### [THE PROBLEM]
Word for word and without images, transcribe all of the records.

***

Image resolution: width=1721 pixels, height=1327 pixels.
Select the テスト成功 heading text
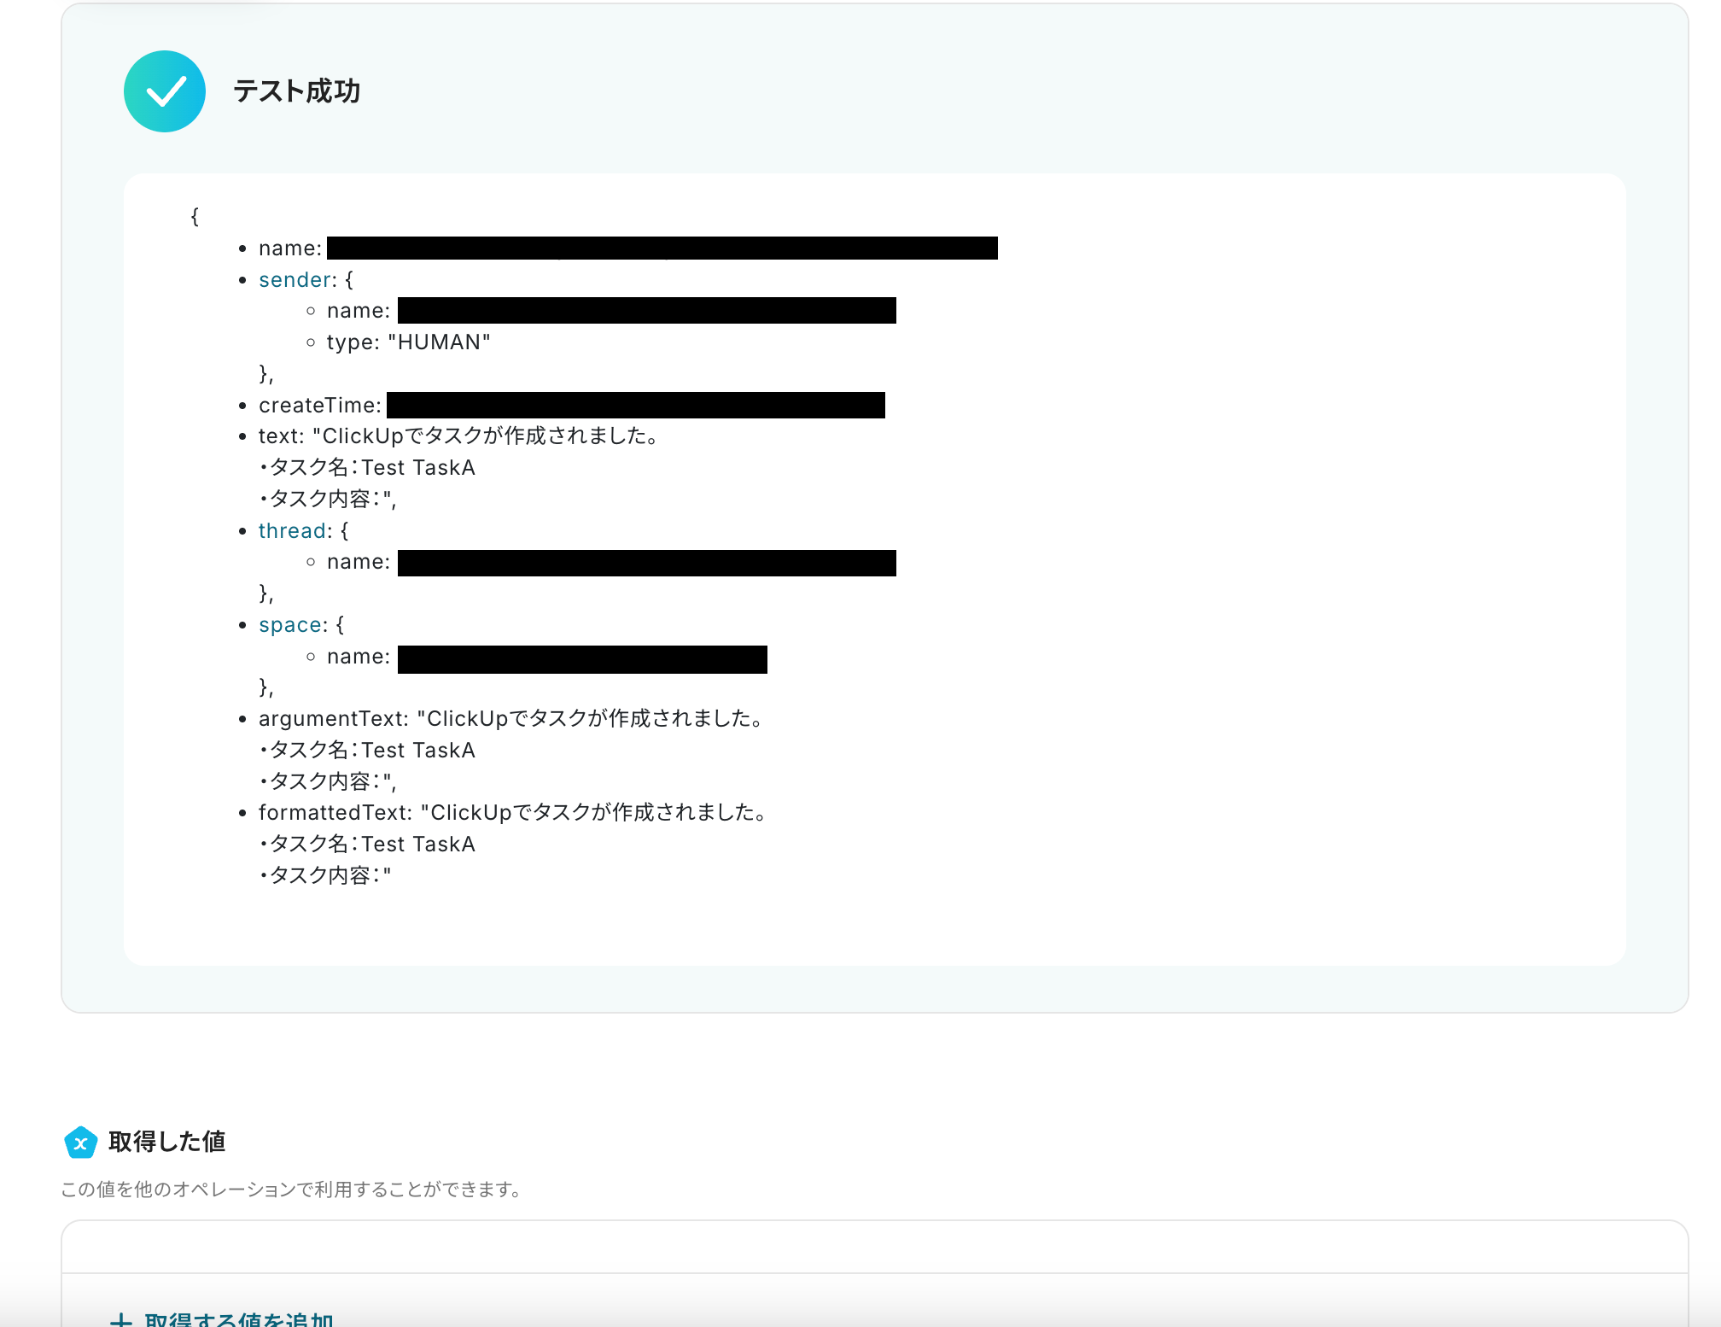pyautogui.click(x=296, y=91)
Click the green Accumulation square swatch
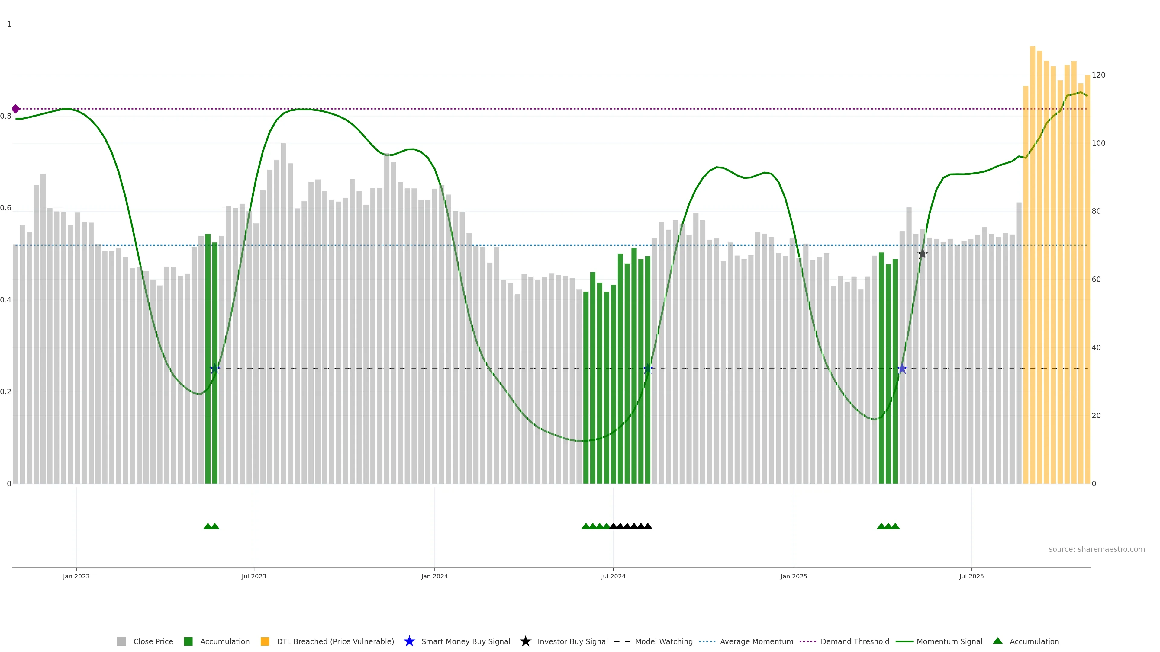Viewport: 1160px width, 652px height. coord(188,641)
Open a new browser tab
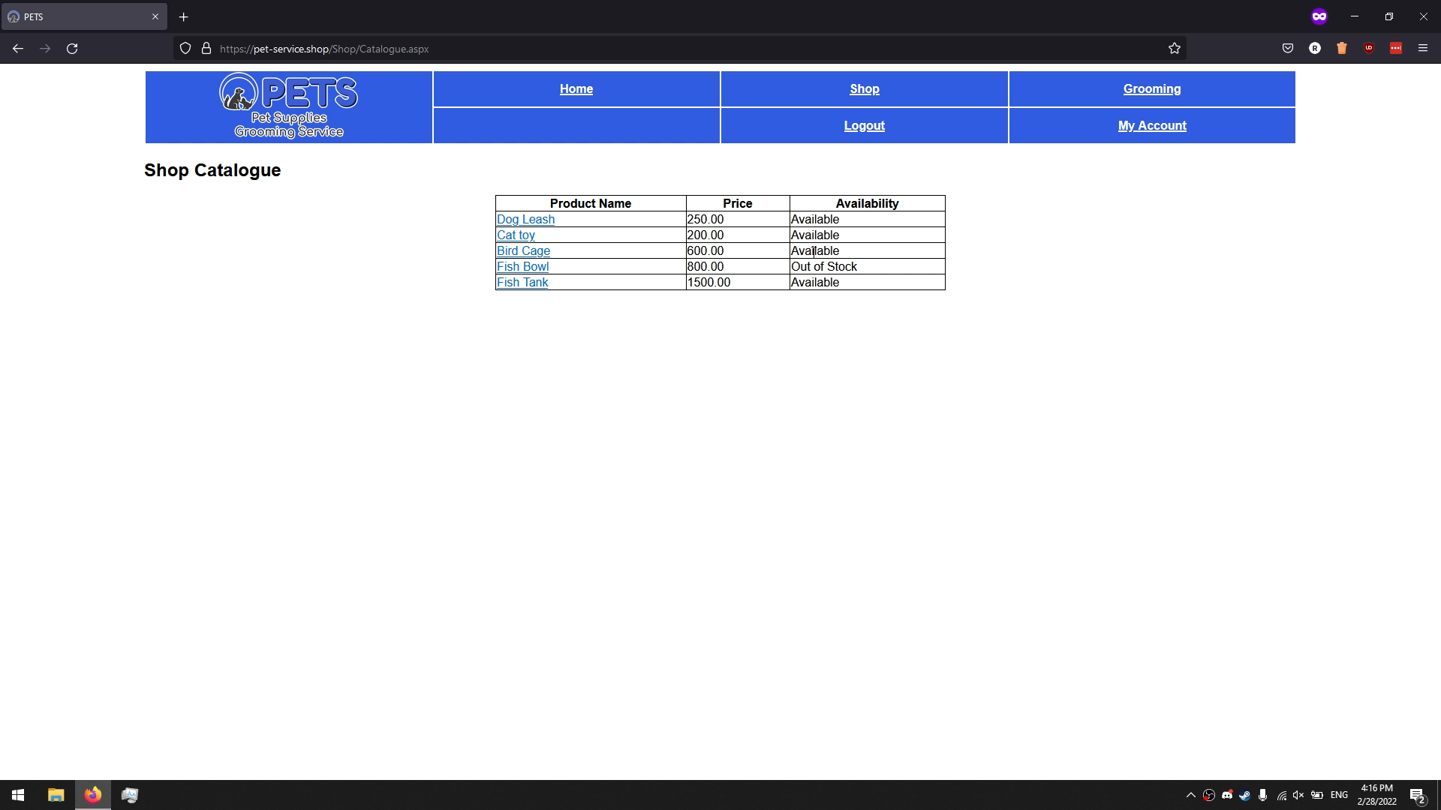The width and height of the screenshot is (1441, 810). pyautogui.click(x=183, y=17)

***

### [SOLUTION TO THIS PROBLEM]
Image resolution: width=1721 pixels, height=1327 pixels.
Select the テスト成功 heading text
pyautogui.click(x=296, y=91)
Click the green Accumulation square swatch
Viewport: 1160px width, 652px height. coord(188,641)
Open a new browser tab
The width and height of the screenshot is (1441, 810). pyautogui.click(x=183, y=17)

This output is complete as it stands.